Description
Ce dossier sur les droits de propriété intellectuelle (DPI) dans le domaine du vivant pose une question cruciale : jusqu’où peut-on privatiser le vivant – notamment végétal – sans compromettre des principes éthiques fondamentaux et certains équilibres sociétaux, en particulier les droits des paysans ?
Dans un monde où les biotechnologies se développent à une vitesse fulgurante, il est impératif de réfléchir à la manière dont celles-ci sont encadrées par la loi et comment le législateur anticipe leur impact sur le terrain. Ce dossier explore les divers aspects de cette problématique, depuis la bataille des brevets dans l’agro-industrie, notamment autour du système Crispr-Cas, jusqu’aux effets potentiellement dévastateurs des monopoles sur la biodiversité et la souveraineté alimentaire.
D’une part, ce dossier rappelle les DPI sur le vivant et aborde les enjeux économiques induits par leur représentant le plus puissant : le brevet. Il s’intéresse en particulier à la place des brevets dans l’industrie des « nouvelles technologies génomiques » (NTG) appliquées au domaine végétal, et à leur outil prédominant : Crispr-Cas. Alors que ce dernier fait toujours l’objet d’une bataille judiciaire entre ses principaux inventeurs, il suscite aussi de nouveaux investissements et le dépôt de nombreuses demandes de brevets. Ce dossier aborde ces derniers aspects et l’insécurité juridique qu’ils produisent dans la filière semencière, notamment chez les obtenteurs, en mettant en évidence une asymétrie d’accès aux ressources génétiques, qui menace les fondements même des pratiques agricoles autonomes et durables.

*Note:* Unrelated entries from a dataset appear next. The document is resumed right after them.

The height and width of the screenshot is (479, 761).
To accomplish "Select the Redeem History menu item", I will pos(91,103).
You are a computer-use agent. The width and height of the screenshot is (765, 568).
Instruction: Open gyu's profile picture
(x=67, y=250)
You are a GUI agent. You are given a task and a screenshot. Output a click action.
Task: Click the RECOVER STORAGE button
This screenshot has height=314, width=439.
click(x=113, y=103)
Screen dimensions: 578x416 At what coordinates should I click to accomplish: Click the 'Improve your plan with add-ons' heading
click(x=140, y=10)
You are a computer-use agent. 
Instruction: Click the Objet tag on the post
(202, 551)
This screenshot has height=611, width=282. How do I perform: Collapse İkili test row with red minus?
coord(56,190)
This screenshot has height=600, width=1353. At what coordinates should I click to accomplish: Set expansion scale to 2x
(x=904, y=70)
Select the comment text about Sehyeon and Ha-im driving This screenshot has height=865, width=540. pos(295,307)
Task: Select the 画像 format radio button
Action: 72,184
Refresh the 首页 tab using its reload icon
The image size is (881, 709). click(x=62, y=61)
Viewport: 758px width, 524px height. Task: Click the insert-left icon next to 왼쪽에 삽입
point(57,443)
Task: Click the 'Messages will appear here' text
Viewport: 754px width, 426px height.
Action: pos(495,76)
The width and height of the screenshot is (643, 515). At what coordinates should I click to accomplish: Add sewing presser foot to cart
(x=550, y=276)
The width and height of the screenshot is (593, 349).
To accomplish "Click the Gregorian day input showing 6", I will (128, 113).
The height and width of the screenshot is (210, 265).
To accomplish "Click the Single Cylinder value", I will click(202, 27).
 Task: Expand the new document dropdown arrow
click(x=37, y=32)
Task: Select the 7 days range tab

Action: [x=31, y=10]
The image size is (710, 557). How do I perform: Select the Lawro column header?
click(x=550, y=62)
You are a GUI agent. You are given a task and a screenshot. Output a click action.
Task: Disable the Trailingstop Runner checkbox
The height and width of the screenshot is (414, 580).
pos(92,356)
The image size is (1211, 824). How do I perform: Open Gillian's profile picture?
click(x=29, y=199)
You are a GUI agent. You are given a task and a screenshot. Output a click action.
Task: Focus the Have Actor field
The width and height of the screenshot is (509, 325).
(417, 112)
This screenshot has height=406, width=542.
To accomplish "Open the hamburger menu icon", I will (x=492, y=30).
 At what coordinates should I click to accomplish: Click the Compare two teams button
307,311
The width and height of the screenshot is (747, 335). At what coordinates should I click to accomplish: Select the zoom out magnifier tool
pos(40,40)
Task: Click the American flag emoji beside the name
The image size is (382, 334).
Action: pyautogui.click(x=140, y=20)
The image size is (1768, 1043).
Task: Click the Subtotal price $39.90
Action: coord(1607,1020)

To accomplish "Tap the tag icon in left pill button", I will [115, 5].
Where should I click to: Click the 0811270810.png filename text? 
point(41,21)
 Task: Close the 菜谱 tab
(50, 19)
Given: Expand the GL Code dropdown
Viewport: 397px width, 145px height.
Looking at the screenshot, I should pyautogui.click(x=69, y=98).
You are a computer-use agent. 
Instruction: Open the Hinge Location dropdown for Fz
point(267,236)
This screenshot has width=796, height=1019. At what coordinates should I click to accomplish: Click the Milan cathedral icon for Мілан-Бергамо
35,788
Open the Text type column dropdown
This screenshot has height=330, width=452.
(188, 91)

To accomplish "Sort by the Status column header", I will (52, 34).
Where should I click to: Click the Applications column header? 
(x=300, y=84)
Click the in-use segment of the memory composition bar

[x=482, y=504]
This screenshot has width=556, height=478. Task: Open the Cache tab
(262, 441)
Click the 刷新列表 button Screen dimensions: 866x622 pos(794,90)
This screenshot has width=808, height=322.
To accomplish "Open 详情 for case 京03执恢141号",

Ce dossier éclaire, d’autre part, la façon dont le sujet des brevets a, fin 2023, pris par surprise le devant de la scène législative européenne jusqu’à empêcher l’adoption du règlement sur les NTG au cours de la mandature espagnole. Dans le sillage de cet événement juridique, ce dossier aborde aussi les nouveaux centres d’intérêt de l’industrie semencière : les DSI (Digital Sequence Information) et les COV (certificats d’obtention végétale) génotypiques. Il propose enfin une perspective large de ce que pourraient couvrir les droits de propriété intellectuelle sur toute forme du vivant à plus long terme.
L’objectif de ce dossier est d’inviter nos lecteurs à réfléchir à ces enjeux, en tant que témoins et en tant qu’acteurs de ces changements, pour envisager un futur où l’innovation technologique ne brutaliserait pas le vivant et l’éthique du vivant. Ce numéro, nous l’espérons, éclairera aussi certaines zones d’ombre et stimulera un débat nécessaire pour l’avenir de nos sociétés.